課題 A: 抜粋本文をもとに、ジィがテーブルタップを抜いた理由を一〜三文で説明せよ。
課題 B: 抜粋本文のうち、「こんなことをするのはヤツしか居ない。」から下って「当たり前の、ちょっとしたことが分からないんだろうなぁ。」に至るまでの部分をすべて、一字も変えずに出力せよ。

抜粋本文:

○ ○ ○ ○

事情聴取

仕事から帰って夕食の準備をしようと冷蔵庫を開けたその時、異変に気がついた。

ぬ、ぬるい!

冷蔵庫なのになんで?ぬるいんですけど!

慌てて冷凍庫も開けてみたところ

なんじゃあこりゃあ!

アイスと氷は原型をとどめておらずドロッドロ。

ふと見るとコンセントが抜けている。テーブルタップごと抜けている。

こんなことをするのはヤツしか居ない。

そしてジィを事情聴取。

追求した結果、どうやら昼ご飯を温めようと電子レンジを使ったものの切り方が分からなくなり目についたテーブルタップを片っ端からひっこ抜いたとのこと。

な・・・なるほど。なんて感心している場合ではない。大掃除だ。

当たり前の、ちょっとしたことが分からないんだろうなぁ。

なんとも普通の人には理解しがたいけど、それがボケというものだろうから。

○ ○ ○ ○

入力データ:
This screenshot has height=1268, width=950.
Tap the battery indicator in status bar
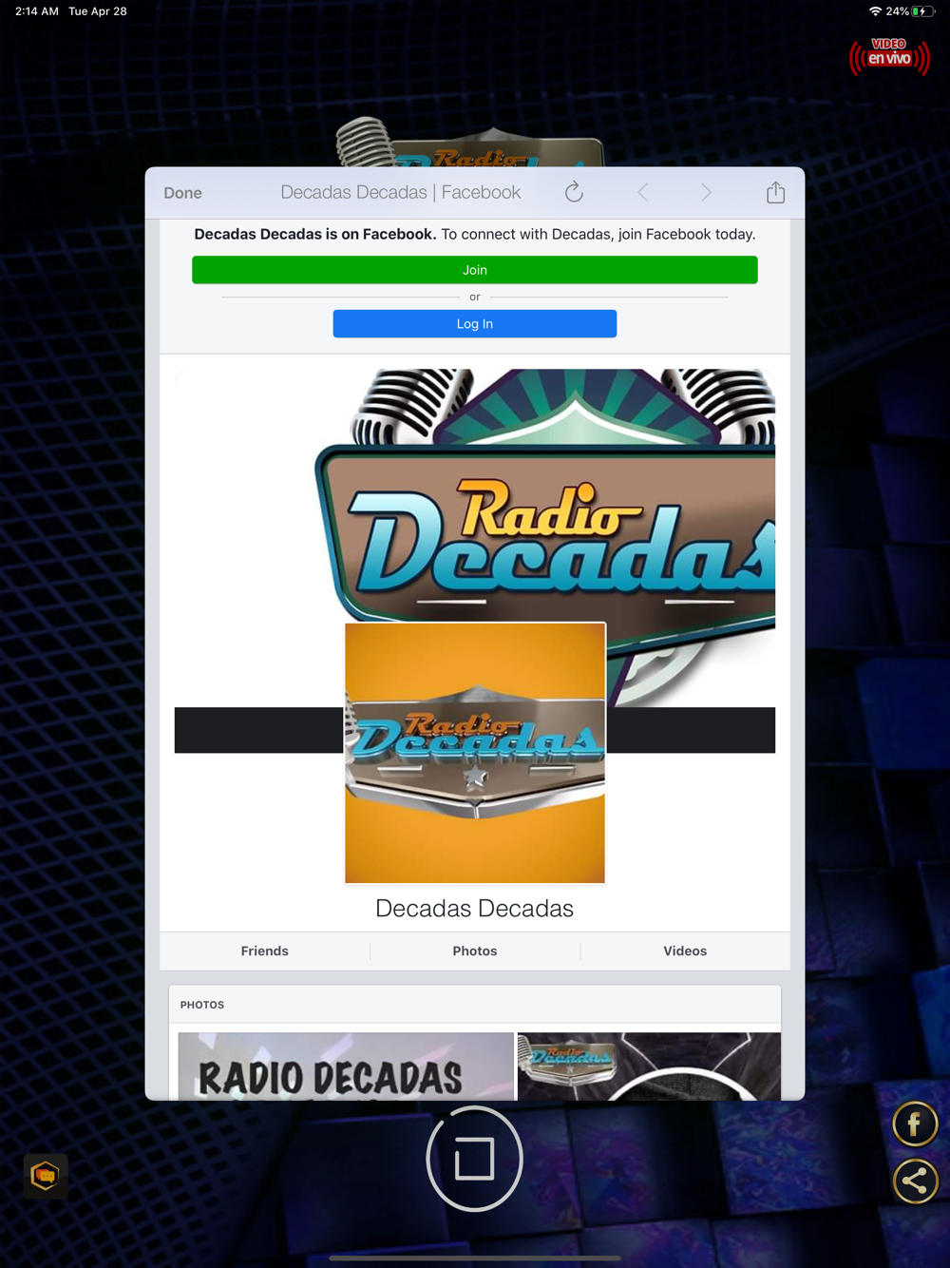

○ ○ ○ ○

出力結果 A: ジィは昼ご飯を温めようと電子レンジを使ったが、その切り方が分からなくなった。そこで、目についたテーブルタップを片っ端から引き抜いた。

出力結果 B:
こんなことをするのはヤツしか居ない。

そしてジィを事情聴取。

追求した結果、どうやら昼ご飯を温めようと電子レンジを使ったものの切り方が分からなくなり目についたテーブルタップを片っ端からひっこ抜いたとのこと。

な・・・なるほど。なんて感心している場合ではない。大掃除だ。

当たり前の、ちょっとしたことが分からないんだろうなぁ。